Data extracted from a collection
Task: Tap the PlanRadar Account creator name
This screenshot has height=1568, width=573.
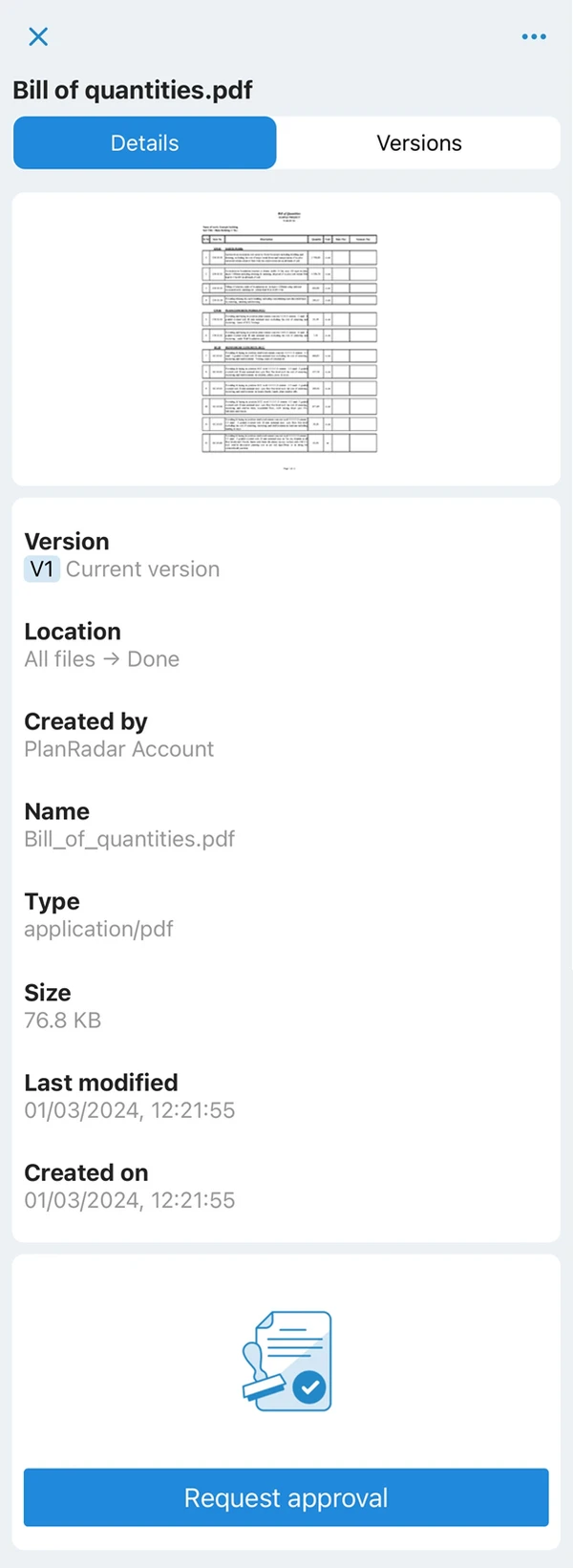Action: pos(119,749)
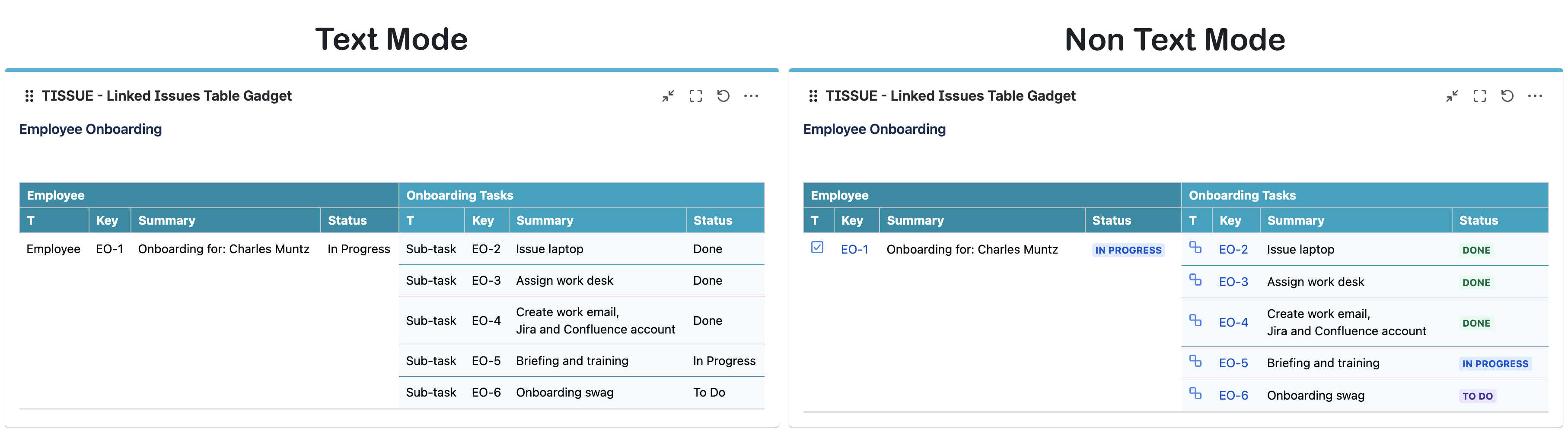Minimize the Text Mode gadget panel
The width and height of the screenshot is (1568, 432).
pos(668,96)
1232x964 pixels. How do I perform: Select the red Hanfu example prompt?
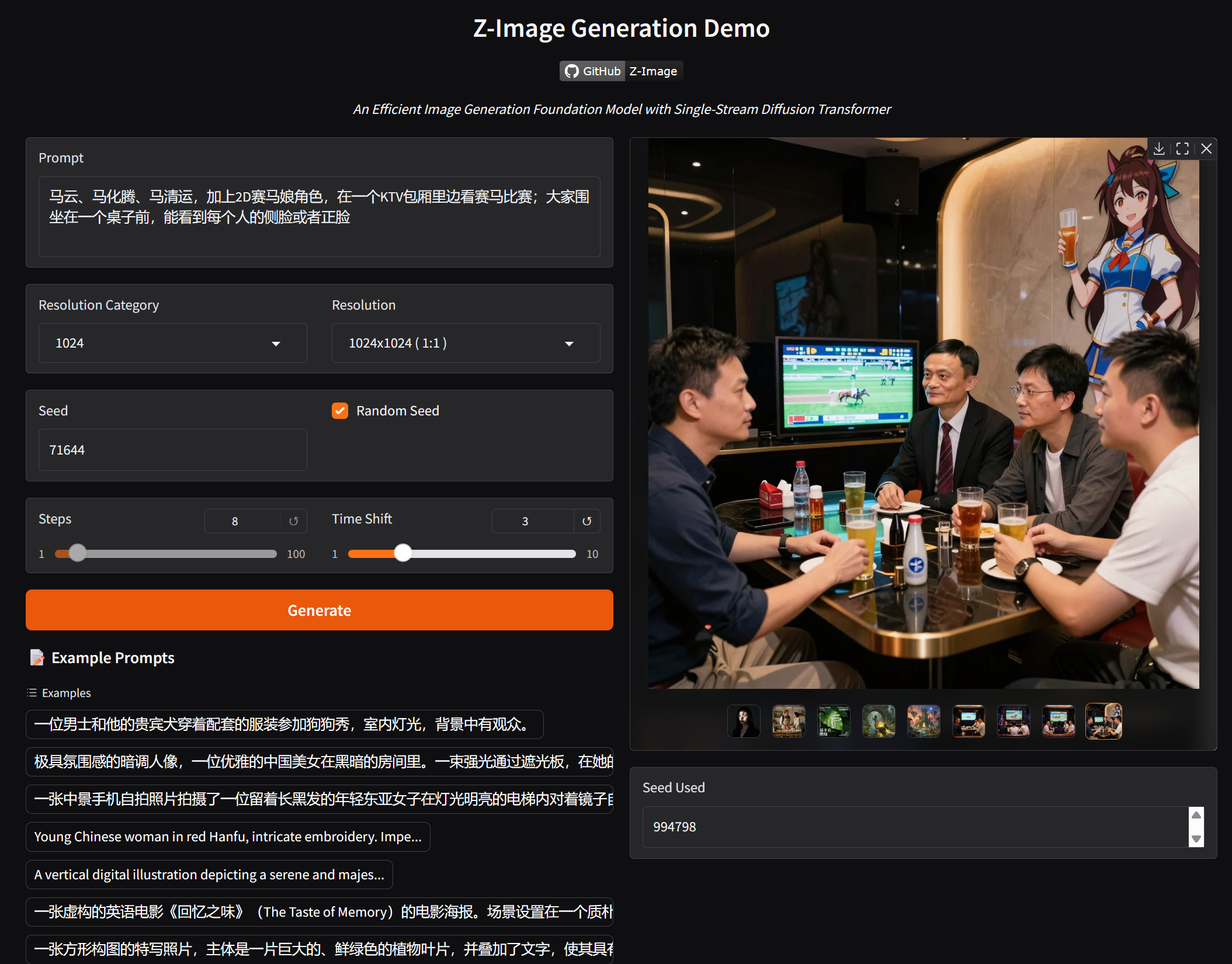coord(228,837)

STATED TASK:
Write out each of the rows above word for word, leaving out the pictures.

OUTPUT OF THE TASK:
Task: Tap the PlanRadar Account creator name
This screenshot has height=1568, width=573.
Action: pos(119,749)
Minimize the Text Mode gadget panel
The width and height of the screenshot is (1568, 432).
pos(668,96)
1232x964 pixels. How do I perform: Select the red Hanfu example prompt?
coord(228,837)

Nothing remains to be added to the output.